When all else fails... sweets work! I know that most don't give sugary treats but I tell ya, mine LOVE any type of candy, they don't get it often at all...usually around Easter when I have an abundance of jelly beans or if I want to share my black licorice... I don't like Twizzlers black but I do get the bulk black licorice at Tractor Supply.
If the grain works and they'll take it from your hand, great if not then wait a few days and go sit in their yard with your choice of candy..no chocolate, they'll eventually want what you have. Chewy candies are good to start with though I do have a few that enjoy crunching a Jolly Rancher once in a while.


----------



## ThreeHavens

Marshmallows have been a big hit over here!


----------



## WillowGem

I'm going through the same thing right now with a three month old Pygmy kid. 
He was never handled, and a wild thing when I brought him home three weeks ago. 
I just bought a bag of Goat Treats at Tractor Supply yesterday...he LOVES them and has even allowed me to rub his head, as long as the treats keep coming. :laugh: 
I had also tried the raisins, as I'd heard they were such a treat, but he had no interest in them at all.
Good luck and give the goat treats a try, they worked quickly on my little guy. :wink:


----------



## KYLeona

Keep the ideals coming peeps! 

I left grain and raisins in the crate last night, it didn't look like much was eaten if any when I went down this morning. 

They were less skittish today but its still such a slooooooow process!!! I was able to sit by the back sliding door with it cracked open and my hand resting outside and they didn't run away! But none will let me touch them. 

Raisins are NOT doing it all! I'm willing to try the goat treats and I'll have the hubs pick some up tomorrow. I'll try the marshmallows tonight. I figure I can leave a treat in their crate overnight and see if I eventually hit on something they will like! 
onder:


----------



## ThreeHavens

WillowGem said:


> I had also tried the raisins, as I'd heard they were such a treat, but he had no interest in them at all.


OH NO. My brilliant plan failed. Oh well. At least he likes the goatie treats!


----------



## KYLeona

Looks like marshmallows were a no go. As are animal crackers. 

I'm at my wits end here!!! I know the way to a goats heart is through their bellies but what is a girl to do when they are not interested in treats!?!?!?
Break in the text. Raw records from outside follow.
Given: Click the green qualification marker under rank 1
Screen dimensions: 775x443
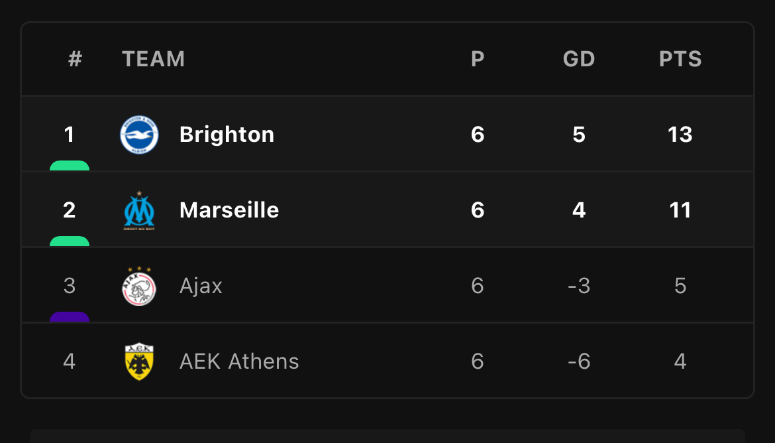Looking at the screenshot, I should click(70, 166).
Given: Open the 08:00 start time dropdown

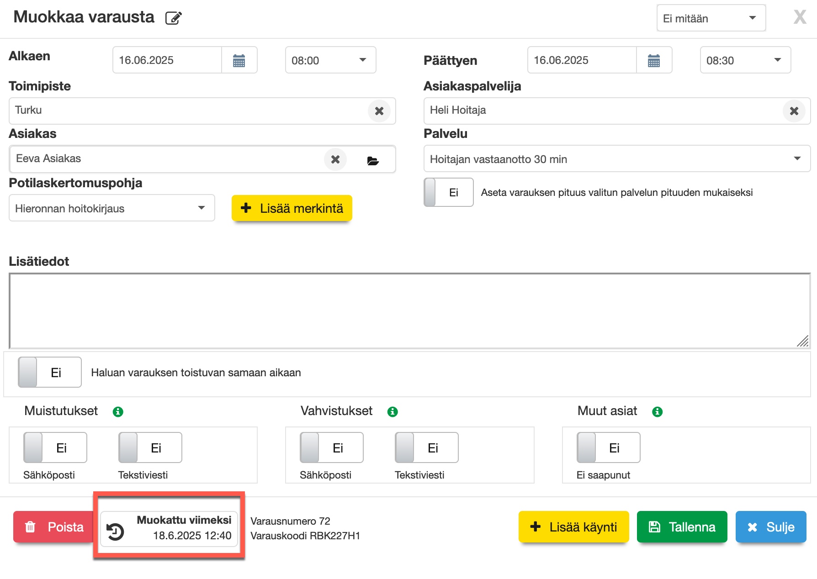Looking at the screenshot, I should click(x=330, y=60).
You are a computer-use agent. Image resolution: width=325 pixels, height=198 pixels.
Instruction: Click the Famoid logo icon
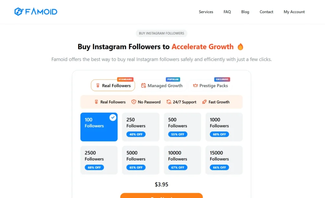coord(19,12)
On the plus side, they let me take some pictures without running for the high grass. I will take that as a small victory.


----------



## liz

I hadn't realized until now that you won't be able to get them comfortable with you as long as they have such a vast space to run. With 4 little goats, a comfortable pen of 15x20 is big enough for them but not so big that they run and hide from you. Penning them and providing them hay for a few weeks will get them better used to you as well as routine and they'll feel more secure in a smaller area.


----------



## mmiller

I agree with liz on putting them in a smaller pen. I had a 8 week old buck that was not only skittish he was down right mean. If you could pet him he tried to hook ya an then if you got him caught he would try to bite. Like packhill said sometimes something just clicks an now he follows me around like a dog hoping I will pet him lol. Just takes time. Some treats you might consider are carrots my goats lose their minds over them lol. Good luck.


----------



## KYLeona

Thanks Liz, but I don't have a way to pen them in a smaller area right now. We talked about fencing in the bottom corner of the yard but that will run me about 150$. It's just not feasible yet. 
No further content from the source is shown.